Mary, Queen of Scots was deposed in 1567 and was taken to Lochleven Castle. She escaped and first made her way to safety at Niddry. In 1568 she went to England and Marie's daughter Mary Seton joined her. In August 1570 Mary Pieris was at Blair Castle with the Countess of Atholl and heard her daughter was ill in England. She wrote from Dunkeld to Queen Mary to ask if she could come home. The messenger carrying the letters, John Moon, was captured. On 29 August "dame Marie Pier" and her son Robert were arrested for passing letters to Moon for Mary, Queen of Scots. They were put on trial in Tolbooth at Edinburgh, on the charge that their letters denied the authority of James VI of Scotland and his representatives. They were released on their promise they would not write to Queen Mary again. The Bishop of Ross, John Lesley, had written to Regent Lennox that she was Mary's special servant and one of her Dames of Honour and should be freed. In October, Queen Elizabeth heard she had been arrested and would be banished from Scotland, and took action that Regent Lennox should know that she thought it no great cause. Marie Pieris had already been released before this intervention, promising not to write to Queen Mary again.

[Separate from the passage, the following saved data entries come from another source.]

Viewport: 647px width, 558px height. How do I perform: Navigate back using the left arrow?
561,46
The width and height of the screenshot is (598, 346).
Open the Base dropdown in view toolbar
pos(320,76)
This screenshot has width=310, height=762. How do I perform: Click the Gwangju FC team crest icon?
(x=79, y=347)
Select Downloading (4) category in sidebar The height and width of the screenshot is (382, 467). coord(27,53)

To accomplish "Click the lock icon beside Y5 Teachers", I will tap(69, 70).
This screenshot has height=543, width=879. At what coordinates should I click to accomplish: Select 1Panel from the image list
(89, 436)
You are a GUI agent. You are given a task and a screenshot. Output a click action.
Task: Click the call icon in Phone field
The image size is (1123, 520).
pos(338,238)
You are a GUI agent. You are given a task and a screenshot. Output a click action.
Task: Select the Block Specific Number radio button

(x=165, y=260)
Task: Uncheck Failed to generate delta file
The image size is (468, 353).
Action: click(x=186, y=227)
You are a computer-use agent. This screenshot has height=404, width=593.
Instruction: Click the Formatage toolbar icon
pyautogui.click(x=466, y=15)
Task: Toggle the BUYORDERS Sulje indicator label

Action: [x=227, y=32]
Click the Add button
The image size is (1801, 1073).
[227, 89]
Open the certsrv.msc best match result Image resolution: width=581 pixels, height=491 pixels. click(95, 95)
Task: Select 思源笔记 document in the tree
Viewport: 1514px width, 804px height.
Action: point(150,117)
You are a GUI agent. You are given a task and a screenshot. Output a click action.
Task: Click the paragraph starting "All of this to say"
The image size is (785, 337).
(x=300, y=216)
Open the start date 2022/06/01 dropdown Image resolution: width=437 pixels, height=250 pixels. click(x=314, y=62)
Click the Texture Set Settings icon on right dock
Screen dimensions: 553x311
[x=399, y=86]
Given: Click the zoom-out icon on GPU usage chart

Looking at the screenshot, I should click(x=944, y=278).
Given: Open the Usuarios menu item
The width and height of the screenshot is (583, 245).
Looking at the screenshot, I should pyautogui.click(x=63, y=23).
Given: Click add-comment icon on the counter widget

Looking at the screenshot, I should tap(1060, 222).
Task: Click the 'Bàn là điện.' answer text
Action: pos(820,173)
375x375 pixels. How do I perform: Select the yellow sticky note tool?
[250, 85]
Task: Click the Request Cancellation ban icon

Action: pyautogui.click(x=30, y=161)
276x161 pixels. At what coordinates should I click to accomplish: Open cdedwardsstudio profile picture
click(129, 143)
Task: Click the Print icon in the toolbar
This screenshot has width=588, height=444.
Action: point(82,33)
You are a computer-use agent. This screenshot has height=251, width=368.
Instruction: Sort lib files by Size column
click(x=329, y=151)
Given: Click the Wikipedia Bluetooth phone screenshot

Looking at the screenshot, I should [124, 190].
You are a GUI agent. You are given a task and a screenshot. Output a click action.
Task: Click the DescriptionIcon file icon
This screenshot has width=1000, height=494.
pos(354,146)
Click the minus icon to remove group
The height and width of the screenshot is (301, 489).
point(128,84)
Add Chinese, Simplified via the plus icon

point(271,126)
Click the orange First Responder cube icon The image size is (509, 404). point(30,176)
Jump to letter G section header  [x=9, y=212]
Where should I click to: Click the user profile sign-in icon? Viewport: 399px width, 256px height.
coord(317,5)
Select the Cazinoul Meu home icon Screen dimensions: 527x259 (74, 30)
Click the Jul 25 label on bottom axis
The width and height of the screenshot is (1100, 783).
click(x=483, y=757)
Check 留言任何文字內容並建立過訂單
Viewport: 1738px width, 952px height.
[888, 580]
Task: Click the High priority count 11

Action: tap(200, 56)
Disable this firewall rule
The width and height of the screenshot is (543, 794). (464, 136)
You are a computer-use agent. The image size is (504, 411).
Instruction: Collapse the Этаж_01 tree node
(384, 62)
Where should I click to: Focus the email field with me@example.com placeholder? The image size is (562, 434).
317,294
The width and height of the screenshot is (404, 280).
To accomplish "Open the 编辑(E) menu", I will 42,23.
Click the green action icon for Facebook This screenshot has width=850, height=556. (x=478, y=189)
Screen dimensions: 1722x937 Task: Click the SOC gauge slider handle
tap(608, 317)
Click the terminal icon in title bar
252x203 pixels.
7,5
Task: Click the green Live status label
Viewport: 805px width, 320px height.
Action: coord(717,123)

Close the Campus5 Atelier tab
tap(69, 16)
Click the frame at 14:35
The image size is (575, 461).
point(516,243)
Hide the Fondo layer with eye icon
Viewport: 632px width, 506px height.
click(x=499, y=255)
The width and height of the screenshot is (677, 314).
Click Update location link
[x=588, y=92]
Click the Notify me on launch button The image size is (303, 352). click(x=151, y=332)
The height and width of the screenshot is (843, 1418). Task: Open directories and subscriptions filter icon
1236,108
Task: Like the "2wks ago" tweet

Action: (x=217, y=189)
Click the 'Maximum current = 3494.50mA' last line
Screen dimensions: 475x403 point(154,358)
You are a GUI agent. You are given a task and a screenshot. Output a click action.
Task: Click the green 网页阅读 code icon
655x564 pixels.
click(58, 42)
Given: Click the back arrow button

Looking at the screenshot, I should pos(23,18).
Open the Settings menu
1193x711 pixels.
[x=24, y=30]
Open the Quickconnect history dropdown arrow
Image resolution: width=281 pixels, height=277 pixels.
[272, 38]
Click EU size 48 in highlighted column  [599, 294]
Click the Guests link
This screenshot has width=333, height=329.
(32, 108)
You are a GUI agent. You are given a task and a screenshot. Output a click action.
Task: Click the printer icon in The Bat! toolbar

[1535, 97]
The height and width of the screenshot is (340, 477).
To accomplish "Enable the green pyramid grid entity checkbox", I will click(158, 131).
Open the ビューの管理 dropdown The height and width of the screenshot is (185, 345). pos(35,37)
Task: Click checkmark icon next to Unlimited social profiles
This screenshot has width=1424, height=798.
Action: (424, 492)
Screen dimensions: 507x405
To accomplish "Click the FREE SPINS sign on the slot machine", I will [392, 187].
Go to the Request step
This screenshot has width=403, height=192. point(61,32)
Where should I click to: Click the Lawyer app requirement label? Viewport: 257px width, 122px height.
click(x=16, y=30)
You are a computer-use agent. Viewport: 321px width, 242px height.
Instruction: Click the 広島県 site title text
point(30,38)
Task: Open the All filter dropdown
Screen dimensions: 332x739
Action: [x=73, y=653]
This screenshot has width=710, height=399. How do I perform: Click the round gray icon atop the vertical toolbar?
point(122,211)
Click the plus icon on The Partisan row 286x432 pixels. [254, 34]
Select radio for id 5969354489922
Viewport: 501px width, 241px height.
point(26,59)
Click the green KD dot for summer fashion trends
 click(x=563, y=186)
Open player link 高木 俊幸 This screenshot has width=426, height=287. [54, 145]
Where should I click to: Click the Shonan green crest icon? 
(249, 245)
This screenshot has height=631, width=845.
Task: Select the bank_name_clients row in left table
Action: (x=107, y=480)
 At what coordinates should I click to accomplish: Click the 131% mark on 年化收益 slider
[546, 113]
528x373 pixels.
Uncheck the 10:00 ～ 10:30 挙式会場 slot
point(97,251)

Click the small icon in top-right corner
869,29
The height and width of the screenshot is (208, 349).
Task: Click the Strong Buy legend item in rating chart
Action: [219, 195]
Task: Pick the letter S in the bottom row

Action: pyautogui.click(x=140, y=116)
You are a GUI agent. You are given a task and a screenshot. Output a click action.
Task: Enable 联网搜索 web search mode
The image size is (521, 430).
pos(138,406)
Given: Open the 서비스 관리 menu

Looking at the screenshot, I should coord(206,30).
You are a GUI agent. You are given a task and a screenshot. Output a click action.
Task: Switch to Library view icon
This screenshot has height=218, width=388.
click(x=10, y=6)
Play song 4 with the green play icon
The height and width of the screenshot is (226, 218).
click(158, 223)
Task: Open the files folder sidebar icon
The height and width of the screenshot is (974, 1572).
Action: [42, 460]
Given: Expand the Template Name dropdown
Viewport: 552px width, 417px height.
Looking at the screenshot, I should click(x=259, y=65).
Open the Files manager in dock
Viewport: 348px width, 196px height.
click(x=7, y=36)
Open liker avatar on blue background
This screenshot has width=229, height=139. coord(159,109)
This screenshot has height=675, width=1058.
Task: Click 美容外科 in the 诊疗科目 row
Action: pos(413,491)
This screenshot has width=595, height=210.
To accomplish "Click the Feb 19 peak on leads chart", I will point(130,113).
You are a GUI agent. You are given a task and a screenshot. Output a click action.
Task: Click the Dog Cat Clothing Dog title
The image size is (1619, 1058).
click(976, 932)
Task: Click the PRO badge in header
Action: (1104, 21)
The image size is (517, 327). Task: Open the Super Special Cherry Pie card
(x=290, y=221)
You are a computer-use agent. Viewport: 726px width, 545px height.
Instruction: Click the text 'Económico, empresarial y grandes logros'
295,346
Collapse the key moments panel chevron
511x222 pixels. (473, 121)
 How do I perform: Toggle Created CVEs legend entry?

As the Marian Civil War continued, Marie Pieris stayed in Edinburgh Castle during the "lang siege" and helped Mary Fleming make an inventory of jewels of Mary, Queen of Scots remaining in the castle. She signed the document "Marye Ladye Seton". The jewels were subsequently pledged by William Kirkcaldy of Grange for loans from the queen's supporters to pay his soldiers.

In June 1574 she had a lawsuit against the Italian cloth merchant and financier Timothy Cagnioli. Mary, Queen of Scots wrote that "Madame de Briante" had returned to France in November 1574 to discuss her marital property with her brother-in-law. Mary wrote that she served her and her mother Mary of Guise, and her daughter Mary Seton continued in agreeable daily service at Sheffield Castle. Mary recommended her again, "la bonne dame de Seyton", to the Archbishop of Glasgow in a letter of 20 February 1575.